**SELECTED TEXT**
------------------------------------------------------------------------
# How to quiet down underhood noise



## Sr SQ (Dec 8, 2006)

Okay guys I have been reading for days on the topic of noise isolation and soundproofing and it seems the more I learn the less I understand????
My current truck is a 2003 Ram quad cab with a twin turbo Cummins, while this newer style common rail engine is much quieter than the privious ones I have owned it still sounds like a 747 jet engine is going to suck the glove box out when the turbos spool up.
In my reading I have read that much of the interior cabin noise comes from the hood/cowel area and thru the windshield?
If this is true than what would the best route for me to use with the materials at hand or what other route would you suggest?
I have a large quantity of 3/32 lead sheet (approx 2'x3' pieces)
a couple of rolls of BXT and lots of 1/8" neopreen for this install.
I really cant see glue holding the lead sheet to the underside of the hood so I think that will be out?


----------



## gijoe (Mar 25, 2008)

Think about how the noise is getting into the cabin. Most of it is coming through the firewall. So if you are serious about fixing the issue, you're going to have to gut the dash and deaden the crap out of the firewall. This isn't going to an after work project, more like a extra long 4 day holiday weekend project. I'm sure deadening the hood will help a little, but I don't think it'll make a huge difference, and I probably wouldn't go through the effort to load the hood up with lead.


----------



## Sr SQ (Dec 8, 2006)

I have full intentions of wrapping the entire cab except the roof with the lead but I had read many refferences to the hood being a large offender as well.
In the interior I feel confident that contact cement will hold the sheet in place but not so much under the hood.
If its not true than I can save some effort but since my hood doesn't even have a factory pad so I figured there would be lots of room for improvment?
------------------------------------------------------------------------
**SOURCE EXCERPT**
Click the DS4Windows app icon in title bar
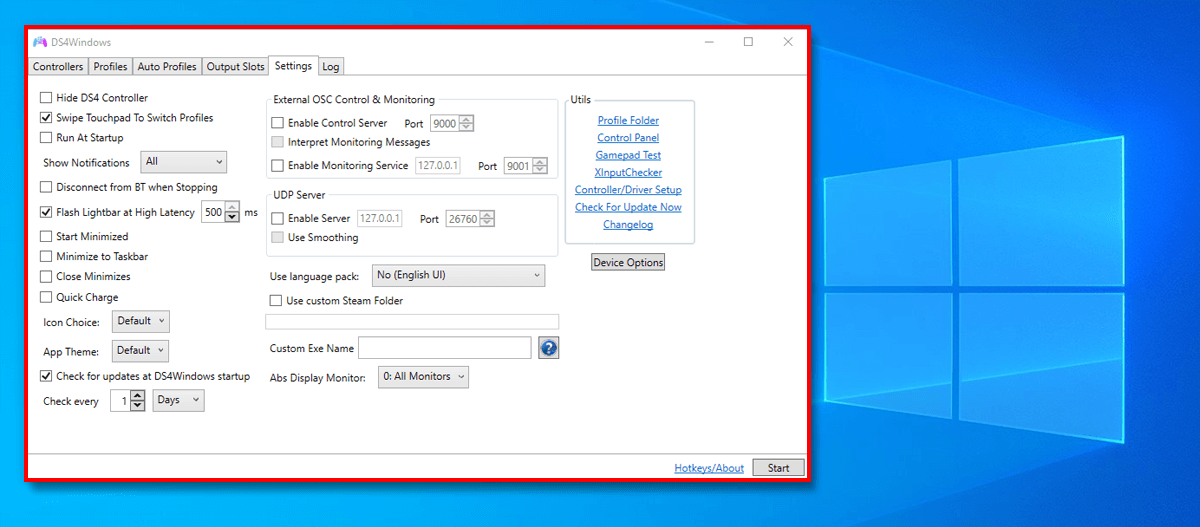This screenshot has width=1200, height=527. pos(40,42)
------------------------------------------------------------------------
**DIRECTIVES**
[1] In the forum thread on quieting underhood noise, list the materials that Sr SQ says he has on hand for this install, using the thread's own wording.
[2] Continue the forum thread on quieting underhood noise from the point after its final post.

**ANSWER LIST**
[1]
- 3/32 lead sheet (approx 2'x3' pieces)
- a couple of rolls of BXT
- 1/8" neopreen

[2]
----------



## 60ndown (Feb 8, 2007)

to seriously deaden a noisy truck takes hours and hours (40+ @ $50 an hour =$2000) of time and lots of $$ (700+) in product.

$2700.00

another option is to sell your current truck and buy something quieter.


----------



## Billy Mays (May 11, 2009)

dynamat extreme or second skin's asphalt based deadener would work on your hood and firewall as long as you cleaned the surface first. i'm thinking about doing this under the hood. i'd like some legit answers to this as well. not really interested in gutting the dash and putting it back in but i'm probably going to do the rest of the car with asphalt based product and then second skin's "luxury liner" over top of that once i have the cash monies.


----------



## Sr SQ (Dec 8, 2006)

60ndown said:


> to seriously deaden a noisy truck takes hours and hours (40+ @ $50 an hour =$2000) of time and lots of $$ (700+) in product.
> 
> $2700.00
> 
> another option is to sell your current truck and buy something quieter.



Thanks for the reply


----------



## Sr SQ (Dec 8, 2006)

Billy Mays said:


> dynamat extreme or second skin's asphalt based deadener would work on your hood and firewall as long as you cleaned the surface first. i'm thinking about doing this under the hood. i'd like some legit answers to this as well. not really interested in gutting the dash and putting it back in but i'm probably going to do the rest of the car with asphalt based product and then second skin's "luxury liner" over top of that once i have the cash monies.


Yes the dash will be out with the rest of the interior.
The underside of the hood is an area that worries me due to the heat. I think the BXT will stick fine but it won't do much to isolate the engine noise? Mainly looking for options.


----------



## Billy Mays (May 11, 2009)

Sr SQ said:


> Yes the dash will be out with the rest of the interior.
> The underside of the hood is an area that worries me due to the heat. I think the BXT will stick fine but it won't do much to isolate the engine noise? Mainly looking for options.


if your truck is older you might do some justice to it by replacing the engine mounts. or just the rear mount depending. theory being if you can stop the vibration you can stop the noise.


----------



## cvjoint (Mar 10, 2006)

gijoe said:


> Think about how the noise is getting into the cabin. Most of it is coming through the firewall. So if you are serious about fixing the issue, you're going to have to gut the dash and deaden the crap out of the firewall. This isn't going to an after work project, more like a extra long 4 day holiday weekend project. I'm sure deadening the hood will help a little, but I don't think it'll make a huge difference, and I probably wouldn't go through the effort to load the hood up with lead.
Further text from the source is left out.